**WHAT THIS TASK INVOLVES:**
Return all the entries below exactly as they were given.

**INFORMATION GIVEN:**
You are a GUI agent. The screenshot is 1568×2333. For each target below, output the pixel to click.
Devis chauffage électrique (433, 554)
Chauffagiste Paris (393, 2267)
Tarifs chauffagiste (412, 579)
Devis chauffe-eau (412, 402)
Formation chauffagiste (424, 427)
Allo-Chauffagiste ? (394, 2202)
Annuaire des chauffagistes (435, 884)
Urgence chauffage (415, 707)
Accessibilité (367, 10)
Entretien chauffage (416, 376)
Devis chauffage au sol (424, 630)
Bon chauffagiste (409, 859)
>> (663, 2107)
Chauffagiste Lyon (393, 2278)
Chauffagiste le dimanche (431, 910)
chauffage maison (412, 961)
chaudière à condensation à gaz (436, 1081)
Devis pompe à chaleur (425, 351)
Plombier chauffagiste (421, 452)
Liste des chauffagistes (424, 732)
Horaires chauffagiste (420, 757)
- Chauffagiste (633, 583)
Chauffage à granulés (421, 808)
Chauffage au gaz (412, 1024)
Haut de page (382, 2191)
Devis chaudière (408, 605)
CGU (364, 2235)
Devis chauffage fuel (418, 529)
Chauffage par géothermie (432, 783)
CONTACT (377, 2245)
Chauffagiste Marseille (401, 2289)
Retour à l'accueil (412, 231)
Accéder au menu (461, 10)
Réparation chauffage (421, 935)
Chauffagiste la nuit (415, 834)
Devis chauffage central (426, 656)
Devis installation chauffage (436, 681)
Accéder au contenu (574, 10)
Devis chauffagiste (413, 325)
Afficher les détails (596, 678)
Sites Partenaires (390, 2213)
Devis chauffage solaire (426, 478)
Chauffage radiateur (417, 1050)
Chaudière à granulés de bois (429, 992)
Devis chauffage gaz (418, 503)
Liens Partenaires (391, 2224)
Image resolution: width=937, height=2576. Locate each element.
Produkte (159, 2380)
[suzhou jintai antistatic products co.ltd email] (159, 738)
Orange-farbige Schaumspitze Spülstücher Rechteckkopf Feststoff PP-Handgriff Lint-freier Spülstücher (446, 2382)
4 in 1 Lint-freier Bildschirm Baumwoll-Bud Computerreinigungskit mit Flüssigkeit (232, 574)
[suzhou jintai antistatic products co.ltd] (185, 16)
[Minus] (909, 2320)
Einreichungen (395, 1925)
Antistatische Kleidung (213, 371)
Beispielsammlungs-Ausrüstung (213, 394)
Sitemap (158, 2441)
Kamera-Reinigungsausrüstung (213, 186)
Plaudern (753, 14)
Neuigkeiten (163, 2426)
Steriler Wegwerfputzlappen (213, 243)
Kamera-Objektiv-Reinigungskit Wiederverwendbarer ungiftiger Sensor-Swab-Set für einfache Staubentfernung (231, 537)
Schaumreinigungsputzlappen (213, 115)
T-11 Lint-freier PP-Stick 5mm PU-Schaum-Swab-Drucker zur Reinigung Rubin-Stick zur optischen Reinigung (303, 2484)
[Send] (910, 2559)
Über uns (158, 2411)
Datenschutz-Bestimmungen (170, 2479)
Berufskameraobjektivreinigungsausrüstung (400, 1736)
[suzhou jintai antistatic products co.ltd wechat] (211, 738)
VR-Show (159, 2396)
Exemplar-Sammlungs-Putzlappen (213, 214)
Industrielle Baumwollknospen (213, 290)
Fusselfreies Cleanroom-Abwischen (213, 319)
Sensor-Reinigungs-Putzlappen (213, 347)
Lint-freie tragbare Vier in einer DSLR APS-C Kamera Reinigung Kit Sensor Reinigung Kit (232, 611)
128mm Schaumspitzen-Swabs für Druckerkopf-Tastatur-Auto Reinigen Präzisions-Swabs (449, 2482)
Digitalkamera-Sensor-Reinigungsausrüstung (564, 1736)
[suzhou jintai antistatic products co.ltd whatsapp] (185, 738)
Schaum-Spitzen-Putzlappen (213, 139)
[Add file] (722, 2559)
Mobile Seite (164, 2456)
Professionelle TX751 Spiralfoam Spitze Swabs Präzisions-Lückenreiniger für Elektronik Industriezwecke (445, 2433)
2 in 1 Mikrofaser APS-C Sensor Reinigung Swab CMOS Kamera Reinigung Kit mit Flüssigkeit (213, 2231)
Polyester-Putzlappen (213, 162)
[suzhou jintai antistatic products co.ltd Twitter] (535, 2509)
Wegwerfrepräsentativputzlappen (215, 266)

**YOUR RESPONSE:**
You are a GUI agent. The screenshot is 1568×2333. For each target below, output the pixel to click.
Devis chauffage électrique (433, 554)
Chauffagiste Paris (393, 2267)
Tarifs chauffagiste (412, 579)
Devis chauffe-eau (412, 402)
Formation chauffagiste (424, 427)
Allo-Chauffagiste ? (394, 2202)
Annuaire des chauffagistes (435, 884)
Urgence chauffage (415, 707)
Accessibilité (367, 10)
Entretien chauffage (416, 376)
Devis chauffage au sol (424, 630)
Bon chauffagiste (409, 859)
>> (663, 2107)
Chauffagiste Lyon (393, 2278)
Chauffagiste le dimanche (431, 910)
chauffage maison (412, 961)
chaudière à condensation à gaz (436, 1081)
Devis pompe à chaleur (425, 351)
Plombier chauffagiste (421, 452)
Liste des chauffagistes (424, 732)
Horaires chauffagiste (420, 757)
- Chauffagiste (633, 583)
Chauffage à granulés (421, 808)
Chauffage au gaz (412, 1024)
Haut de page (382, 2191)
Devis chaudière (408, 605)
CGU (364, 2235)
Devis chauffage fuel (418, 529)
Chauffage par géothermie (432, 783)
CONTACT (377, 2245)
Chauffagiste Marseille (401, 2289)
Retour à l'accueil (412, 231)
Accéder au menu (461, 10)
Réparation chauffage (421, 935)
Chauffagiste la nuit (415, 834)
Devis chauffage central (426, 656)
Devis installation chauffage (436, 681)
Accéder au contenu (574, 10)
Devis chauffagiste (413, 325)
Afficher les détails (596, 678)
Sites Partenaires (390, 2213)
Devis chauffage solaire (426, 478)
Chauffage radiateur (417, 1050)
Chaudière à granulés de bois (429, 992)
Devis chauffage gaz (418, 503)
Liens Partenaires (391, 2224)
Image resolution: width=937, height=2576. Locate each element.
Produkte (159, 2380)
[suzhou jintai antistatic products co.ltd email] (159, 738)
Orange-farbige Schaumspitze Spülstücher Rechteckkopf Feststoff PP-Handgriff Lint-freier Spülstücher (446, 2382)
4 in 1 Lint-freier Bildschirm Baumwoll-Bud Computerreinigungskit mit Flüssigkeit (232, 574)
[suzhou jintai antistatic products co.ltd] (185, 16)
[Minus] (909, 2320)
Einreichungen (395, 1925)
Antistatische Kleidung (213, 371)
Beispielsammlungs-Ausrüstung (213, 394)
Sitemap (158, 2441)
Kamera-Reinigungsausrüstung (213, 186)
Plaudern (753, 14)
Neuigkeiten (163, 2426)
Steriler Wegwerfputzlappen (213, 243)
Kamera-Objektiv-Reinigungskit Wiederverwendbarer ungiftiger Sensor-Swab-Set für einfache Staubentfernung (231, 537)
Schaumreinigungsputzlappen (213, 115)
T-11 Lint-freier PP-Stick 5mm PU-Schaum-Swab-Drucker zur Reinigung Rubin-Stick zur optischen Reinigung (303, 2484)
[Send] (910, 2559)
Über uns (158, 2411)
Datenschutz-Bestimmungen (170, 2479)
Berufskameraobjektivreinigungsausrüstung (400, 1736)
[suzhou jintai antistatic products co.ltd wechat] (211, 738)
VR-Show (159, 2396)
Exemplar-Sammlungs-Putzlappen (213, 214)
Industrielle Baumwollknospen (213, 290)
Fusselfreies Cleanroom-Abwischen (213, 319)
Sensor-Reinigungs-Putzlappen (213, 347)
Lint-freie tragbare Vier in einer DSLR APS-C Kamera Reinigung Kit Sensor Reinigung Kit (232, 611)
128mm Schaumspitzen-Swabs für Druckerkopf-Tastatur-Auto Reinigen Präzisions-Swabs (449, 2482)
Digitalkamera-Sensor-Reinigungsausrüstung (564, 1736)
[suzhou jintai antistatic products co.ltd whatsapp] (185, 738)
Schaum-Spitzen-Putzlappen (213, 139)
[Add file] (722, 2559)
Mobile Seite (164, 2456)
Professionelle TX751 Spiralfoam Spitze Swabs Präzisions-Lückenreiniger für Elektronik Industriezwecke (445, 2433)
2 in 1 Mikrofaser APS-C Sensor Reinigung Swab CMOS Kamera Reinigung Kit mit Flüssigkeit (213, 2231)
Polyester-Putzlappen (213, 162)
[suzhou jintai antistatic products co.ltd Twitter] (535, 2509)
Wegwerfrepräsentativputzlappen (215, 266)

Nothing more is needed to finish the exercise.